From c5a7a85a4e6cd307f83b2e455d466722d75940b2 Mon Sep 17 00:00:00 2001
From: Caleb Ellington <caleb.n.ellington@gmail.com>
Date: Fri, 2 Jun 2023 14:12:48 -0400
Subject: [PATCH] fix chroma update_document to embed entire documents, fixes a
 characer-wise embedding bug (#5584)

# Chroma update_document full document embeddings bugfix

Chroma update_document takes a single document, but treats the
page_content sting of that document as a list when getting the new
document embedding.

This is a two-fold problem, where the resulting embedding for the
updated document is incorrect (it's only an embedding of the first
character in the new page_content) and it calls the embedding function
for every character in the new page_content string, using many tokens in
the process.

Fixes #5582


Co-authored-by: Caleb Ellington <calebellington@Calebs-MBP.hsd1.ca.comcast.net>
---
 langchain/vectorstores/chroma.py              |  4 ++--
 .../vectorstores/test_chroma.py               | 19 +++++++++++++++++--
 2 files changed, 19 insertions(+), 4 deletions(-)

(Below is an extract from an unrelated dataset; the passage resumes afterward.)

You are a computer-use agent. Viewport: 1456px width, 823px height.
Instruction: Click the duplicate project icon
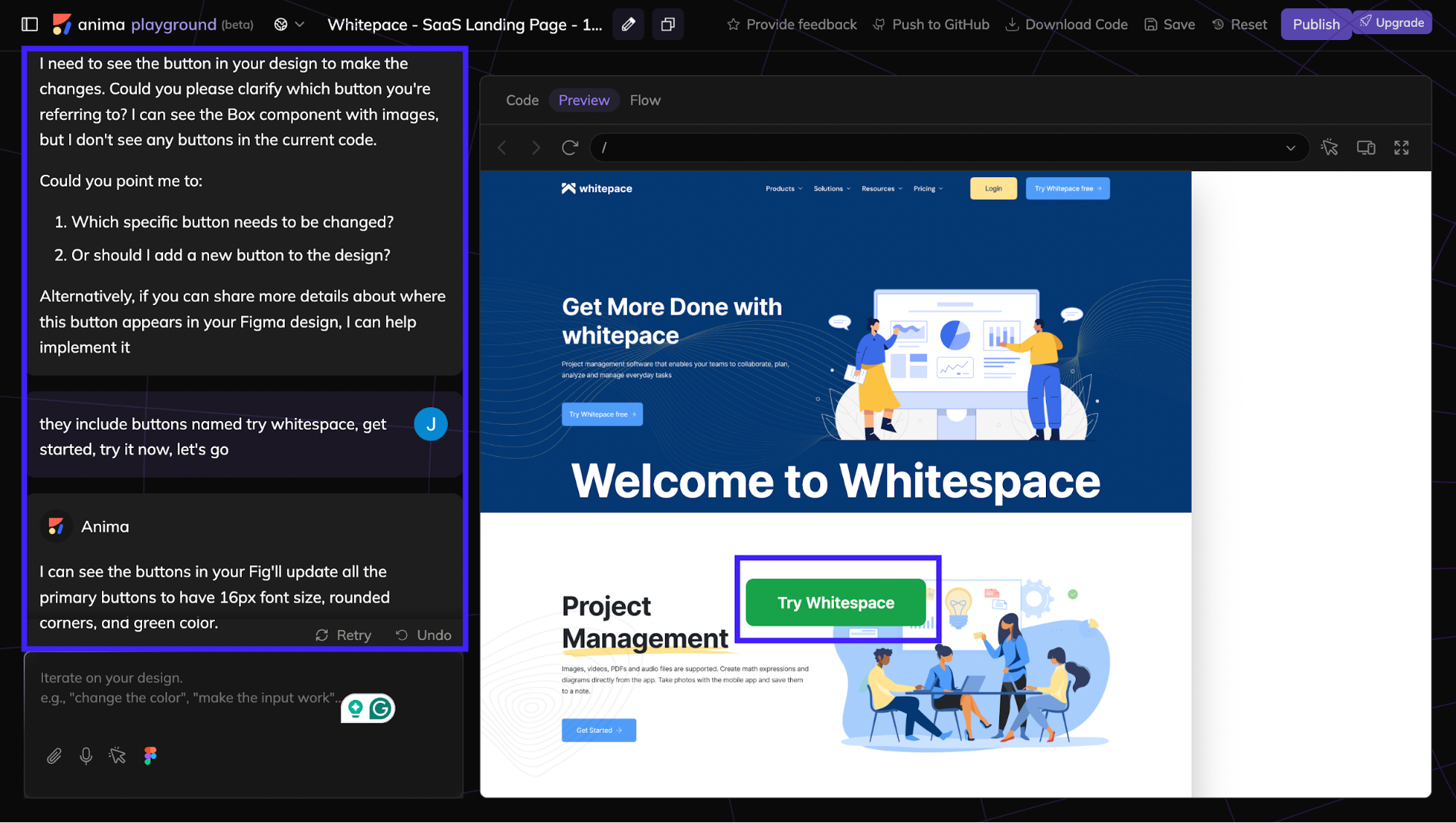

diff --git a/langchain/vectorstores/chroma.py b/langchain/vectorstores/chroma.py
index 39577b0cf51..646a1508b2d 100644
--- a/langchain/vectorstores/chroma.py
+++ b/langchain/vectorstores/chroma.py
@@ -356,11 +356,11 @@ class Chroma(VectorStore):
             raise ValueError(
                 "For update, you must specify an embedding function on creation."
             )
-        embeddings = self._embedding_function.embed_documents(list(text))
+        embeddings = self._embedding_function.embed_documents([text])
 
         self._collection.update(
             ids=[document_id],
-            embeddings=[embeddings[0]],
+            embeddings=embeddings,
             documents=[text],
             metadatas=[metadata],
         )
diff --git a/tests/integration_tests/vectorstores/test_chroma.py b/tests/integration_tests/vectorstores/test_chroma.py
index cc594d2ef90..652f8bcb3e6 100644
--- a/tests/integration_tests/vectorstores/test_chroma.py
+++ b/tests/integration_tests/vectorstores/test_chroma.py
@@ -3,7 +3,10 @@ import pytest
 
 from langchain.docstore.document import Document
 from langchain.vectorstores import Chroma
-from tests.integration_tests.vectorstores.fake_embeddings import FakeEmbeddings
+from tests.integration_tests.vectorstores.fake_embeddings import (
+    ConsistentFakeEmbeddings,
+    FakeEmbeddings,
+)
 
 
 def test_chroma() -> None:
@@ -164,6 +167,8 @@ def test_chroma_with_include_parameter() -> None:
 
 def test_chroma_update_document() -> None:
     """Test the update_document function in the Chroma class."""
+    # Make a consistent embedding
+    embedding = ConsistentFakeEmbeddings()
 
     # Initial document content and id
     initial_content = "foo"
@@ -176,9 +181,12 @@ def test_chroma_update_document() -> None:
     docsearch = Chroma.from_documents(
         collection_name="test_collection",
         documents=[original_doc],
-        embedding=FakeEmbeddings(),
+        embedding=embedding,
         ids=[document_id],
     )
+    old_embedding = docsearch._collection.peek()["embeddings"][
+        docsearch._collection.peek()["ids"].index(document_id)
+    ]
 
     # Define updated content for the document
     updated_content = "updated foo"
@@ -194,3 +202,10 @@ def test_chroma_update_document() -> None:
 
     # Assert that the updated document is returned by the search
     assert output == [Document(page_content=updated_content, metadata={"page": "0"})]
+
+    # Assert that the new embedding is correct
+    new_embedding = docsearch._collection.peek()["embeddings"][
+        docsearch._collection.peek()["ids"].index(document_id)
+    ]
+    assert new_embedding == embedding.embed_documents([updated_content])[0]
+    assert new_embedding != old_embedding